Tajemnice Nalewek/Część II/I

<<< Dane tekstu >>>
Autor Henryk Nagiel
Tytuł Tajemnice Nalewek
Część II-ga
Wydawca E. Wende i S-ka
Data wyd. 1926
Druk Drukarnia Leona Nowaka
Miejsce wyd. Warszawa
Źródło Skany na Commons
Inne Cała część II
Pobierz jako: EPUB  • PDF  • MOBI 
Cała powieść
Pobierz jako: EPUB  • PDF  • MOBI 
Indeks stron
I
KANTOR REALIZACJI I INKASA

Na jednym z domów, położonych na Nalewkach, zdaleka już widniał na wysokości drugiego piętra olbrzymi szyld: „Kantor realizacji i inkasa“.
Rzeczywiście, kantor ów imponował całemu domowi. Właściciel kantoru, pan Abram Meiner, zajmował całe drugie piętro, a cała ulica wiedziała, że w „biurze“, jak je nazywał sam pompatycznie, znajdują się kratki, oddzielające publiczność od personelu, siedzi kasjer, korespondent i trzech pisarzy, że nadto w mieszkaniu prywatnem pana Abrahama znajdują się szafy dębowe, każda, sztuka w sztukę, warta po 170 rubli, garnitur mebli za 900 rubli i nawet podobno taka maszyna, co sama gra (kupiona na licytacji).

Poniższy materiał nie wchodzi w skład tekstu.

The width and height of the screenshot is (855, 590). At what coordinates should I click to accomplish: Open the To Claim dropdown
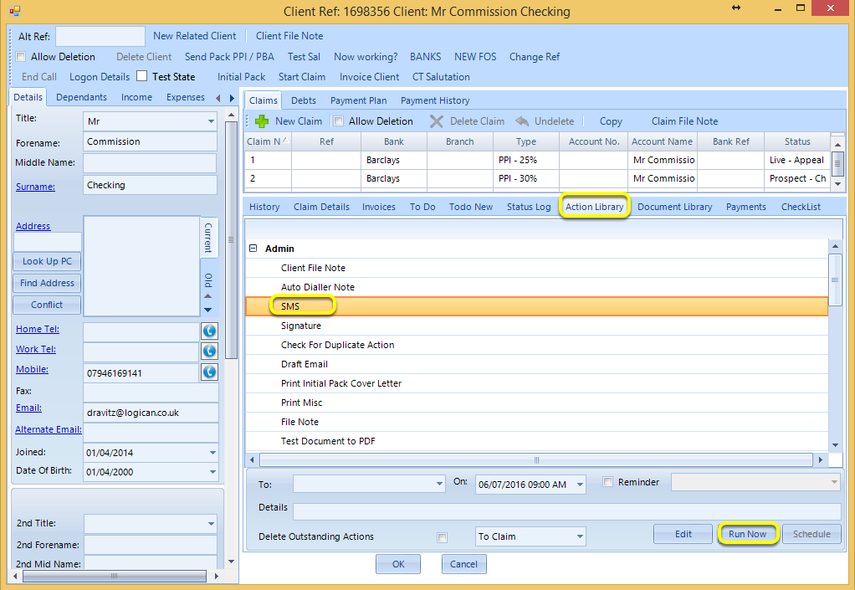click(x=531, y=537)
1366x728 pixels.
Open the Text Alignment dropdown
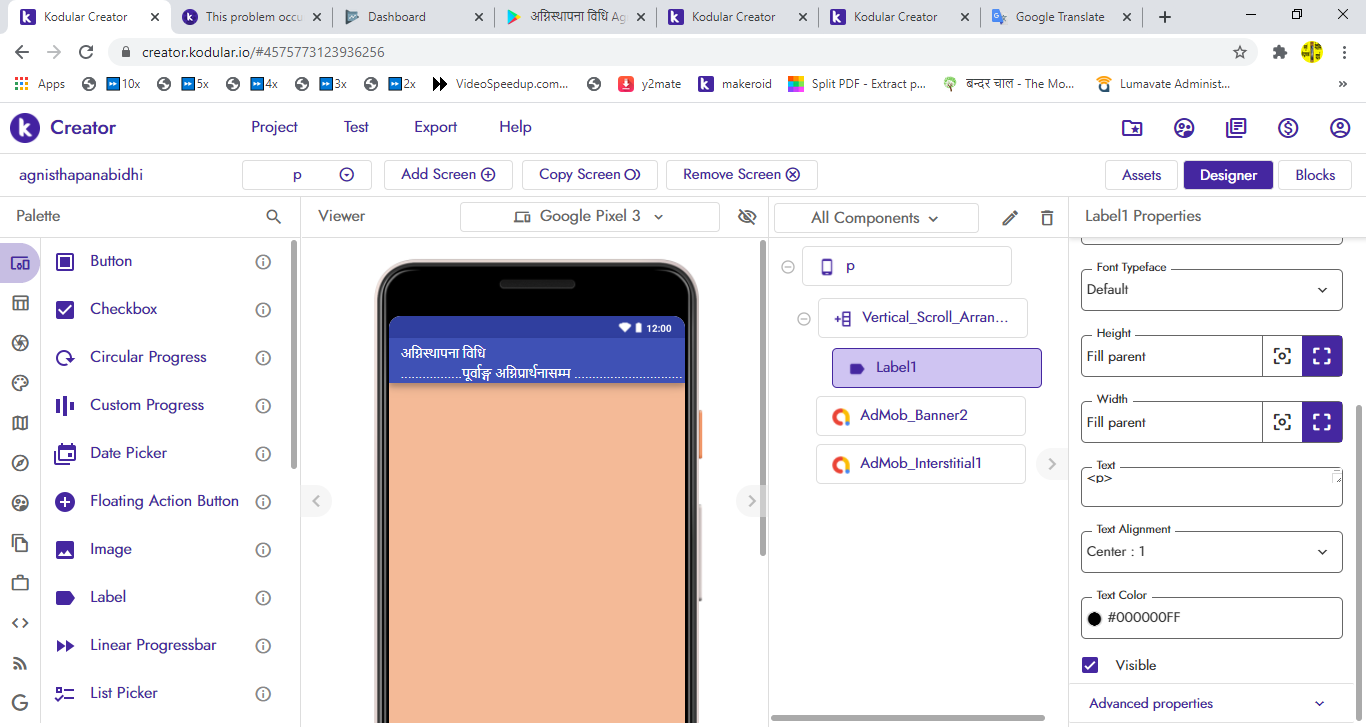pos(1211,551)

Cały świat wiedział że p. Abraham Meiner, chociaż człowiek jeszcze młody, ma już pieniądze i jest, chwała Bogu, szanowany.
Nie można powiedzieć, ażeby się p. Abraham urodził na stopniach tronu — bynajmniej! Jego matka była śledziarką, która dała Abramkowi wykształcenie o tyle niedostateczne, że — jak twierdzili bliżej wtajemniczeni — właściciel „kantoru“ umiał się zaledwie podpisać, zaś ani czytać pisanego, ani pisać nie potrafił. Ale to pewno była potwarz. Bo trzeba było tylko zobaczyć naszego p. Abrahama (Abrahamowicza, jak się zwykł był w urzędowym języku wyrażać), kiedy przed kratkami sądu wymownie wprowadzał sprawę. Fale wymowy wypływały z jego ust całemi masami, a nierzadko tę elokwencję, może niezbyt poprawną, ale pełną energji i zapału, ożywiały artykuły prawne, cytowane zresztą dość opacznie.

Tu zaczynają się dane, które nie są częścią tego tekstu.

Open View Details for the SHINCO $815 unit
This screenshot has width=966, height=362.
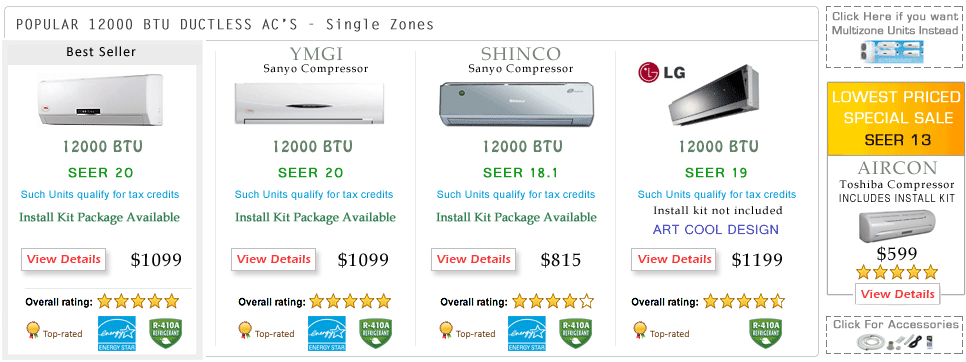[x=474, y=259]
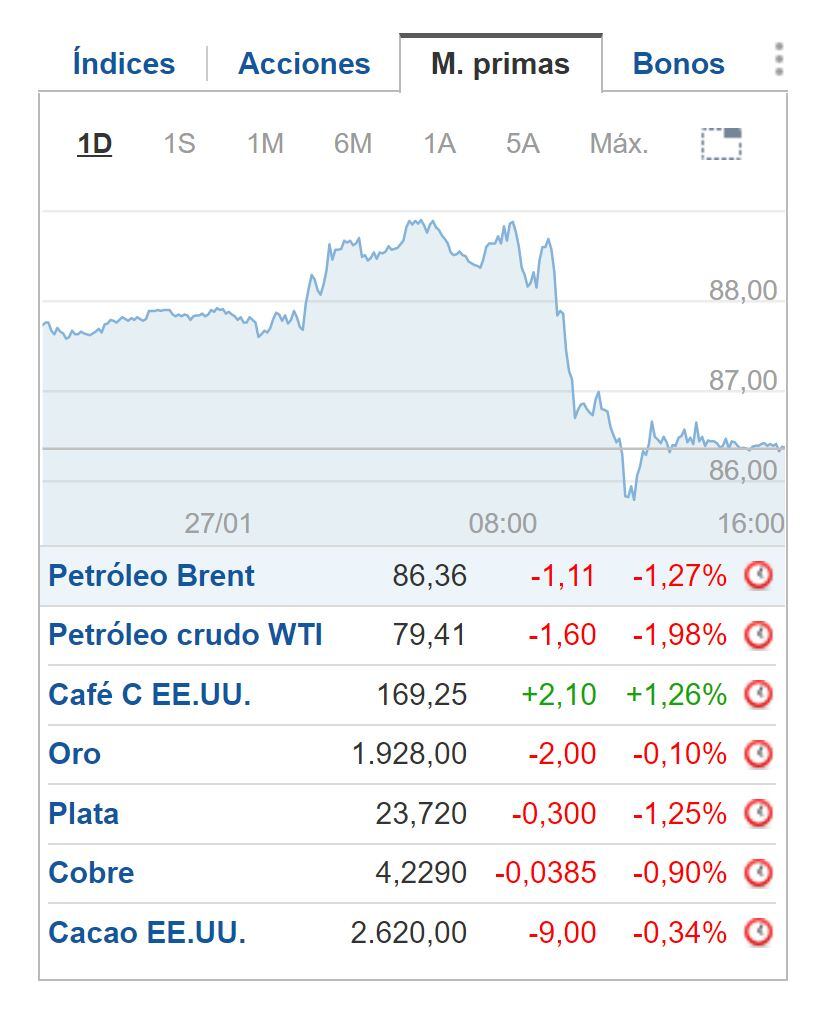Click the clock icon next to Oro
Image resolution: width=814 pixels, height=1010 pixels.
pos(759,754)
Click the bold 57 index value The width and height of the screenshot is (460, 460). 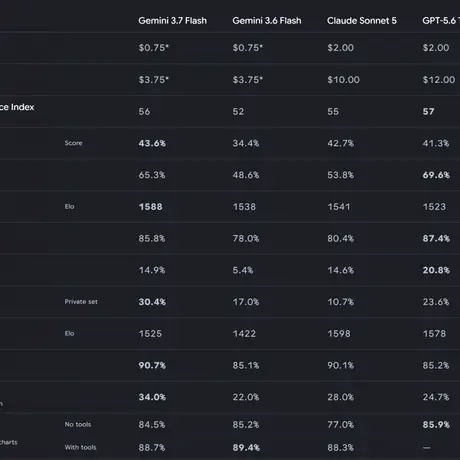(428, 111)
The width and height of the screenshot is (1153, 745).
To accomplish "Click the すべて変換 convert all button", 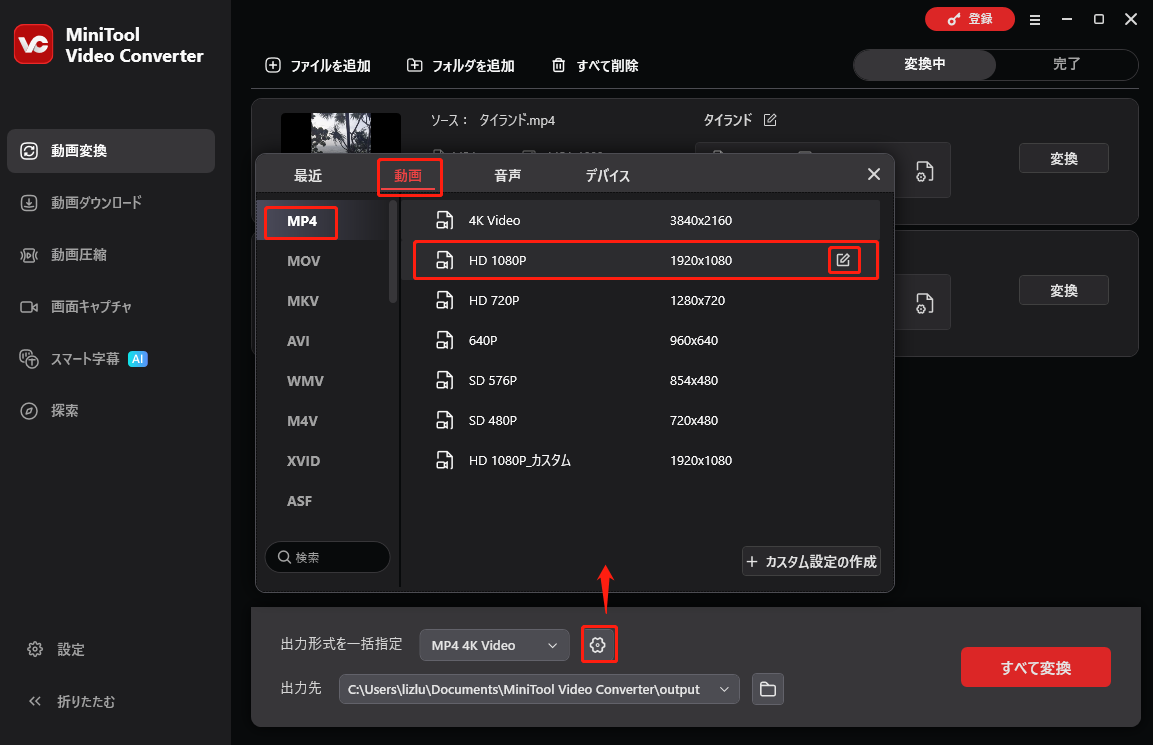I will tap(1035, 667).
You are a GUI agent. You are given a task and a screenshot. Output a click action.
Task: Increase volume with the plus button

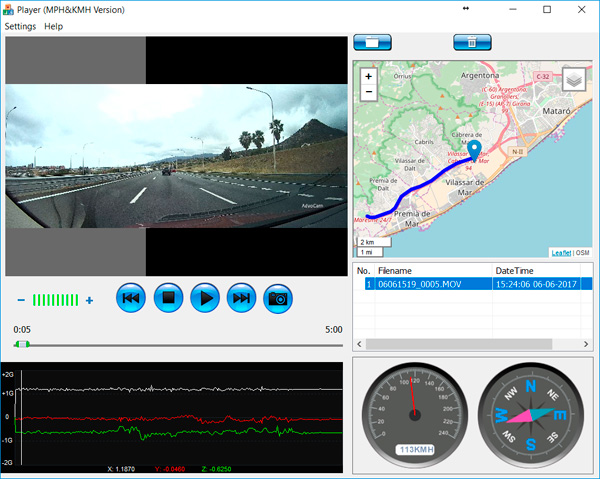click(x=89, y=300)
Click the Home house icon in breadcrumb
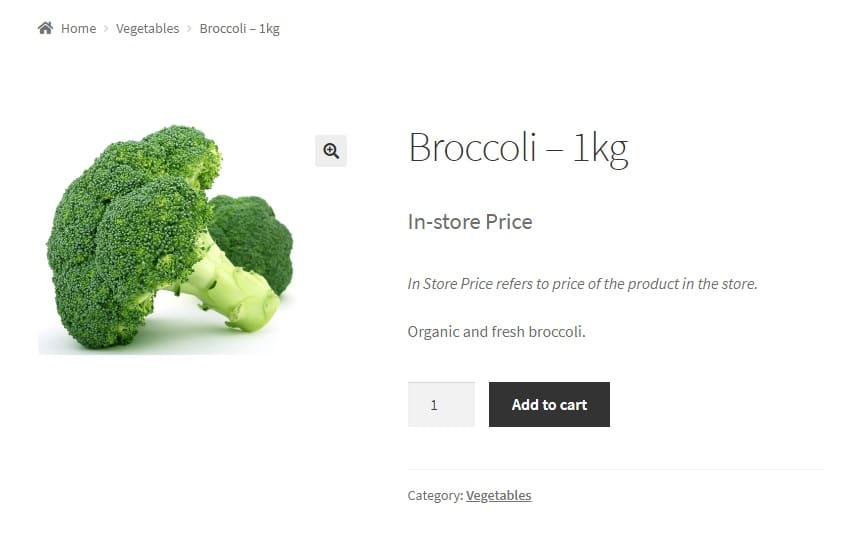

Bo p. Abraham miał zawsze, dzięki swym zdolnościom i temu, że zamiast plenipotencji brał od klientów cesje, mnóstwo spraw, więcej pewno, niż dziesięciu wziętych razem adwokatów.
Mówiąc krótko, p. Abraham był pokątnym doradcą, ale pokątnym doradcą genjalnym. Pomimo mniemanej czy rzeczywistej swej niepiśmienności, p. Abraham od rana do wieczora uwijał się po sądach, wnosił podania, stawał w sprawach, uzyskiwał zabezpieczenia, brał wyroki, odwiedzał komorników, chodził na zajęcia i licytacje, ogłaszał upadłości, wsadzał za długi do kozy, pracował sam i zatrudniał kilku ludzi — słowem, trudził się od świtu do późnej nocy. Ma się rozumieć, w pracy pomagał mu zwykle sekretarz, ponieważ rzeczywiście p. Abraham nigdy nie pisał sam, jak mówił, dla kurczu w ręce.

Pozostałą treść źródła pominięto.